* _Your assignment_
Up to and including the line with "Expand the Components", restate the material below word for word, beginning with its first line.

------------------------------------------------------------

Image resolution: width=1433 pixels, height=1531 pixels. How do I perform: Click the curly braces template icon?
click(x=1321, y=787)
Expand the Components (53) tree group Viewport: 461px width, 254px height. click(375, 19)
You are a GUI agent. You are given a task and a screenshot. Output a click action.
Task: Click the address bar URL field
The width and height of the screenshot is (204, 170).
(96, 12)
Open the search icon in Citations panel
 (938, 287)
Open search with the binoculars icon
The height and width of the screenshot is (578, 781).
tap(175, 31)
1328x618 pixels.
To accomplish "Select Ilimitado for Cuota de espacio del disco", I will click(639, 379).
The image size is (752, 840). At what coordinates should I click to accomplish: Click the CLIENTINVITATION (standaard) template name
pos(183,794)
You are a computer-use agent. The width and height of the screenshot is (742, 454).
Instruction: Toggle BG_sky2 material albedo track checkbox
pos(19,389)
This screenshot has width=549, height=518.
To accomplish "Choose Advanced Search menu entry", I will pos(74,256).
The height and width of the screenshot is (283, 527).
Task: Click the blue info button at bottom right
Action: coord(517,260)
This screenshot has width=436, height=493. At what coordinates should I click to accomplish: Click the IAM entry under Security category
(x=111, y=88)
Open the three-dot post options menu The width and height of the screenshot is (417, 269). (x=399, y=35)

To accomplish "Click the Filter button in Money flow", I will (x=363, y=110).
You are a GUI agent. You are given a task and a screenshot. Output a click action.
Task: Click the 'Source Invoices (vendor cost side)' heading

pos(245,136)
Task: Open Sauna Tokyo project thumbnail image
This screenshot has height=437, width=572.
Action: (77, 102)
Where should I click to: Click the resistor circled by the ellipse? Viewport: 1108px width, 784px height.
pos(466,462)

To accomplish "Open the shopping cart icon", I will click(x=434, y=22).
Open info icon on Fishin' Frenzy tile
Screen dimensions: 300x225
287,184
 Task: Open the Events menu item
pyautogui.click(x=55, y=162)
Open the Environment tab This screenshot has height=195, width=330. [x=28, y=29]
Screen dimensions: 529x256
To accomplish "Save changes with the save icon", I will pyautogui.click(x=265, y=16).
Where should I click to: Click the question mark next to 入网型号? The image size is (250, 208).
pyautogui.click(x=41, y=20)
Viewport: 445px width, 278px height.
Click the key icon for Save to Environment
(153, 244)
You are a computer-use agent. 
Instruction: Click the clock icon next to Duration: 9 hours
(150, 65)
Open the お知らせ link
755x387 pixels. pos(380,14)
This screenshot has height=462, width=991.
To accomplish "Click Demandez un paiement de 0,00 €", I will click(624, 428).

------------------------------------------------------------

* _Output of the task_
Image resolution: width=1433 pixels, height=1531 pixels. How do I perform: Click the curly braces template icon?
click(x=1321, y=787)
Expand the Components (53) tree group Viewport: 461px width, 254px height. click(375, 19)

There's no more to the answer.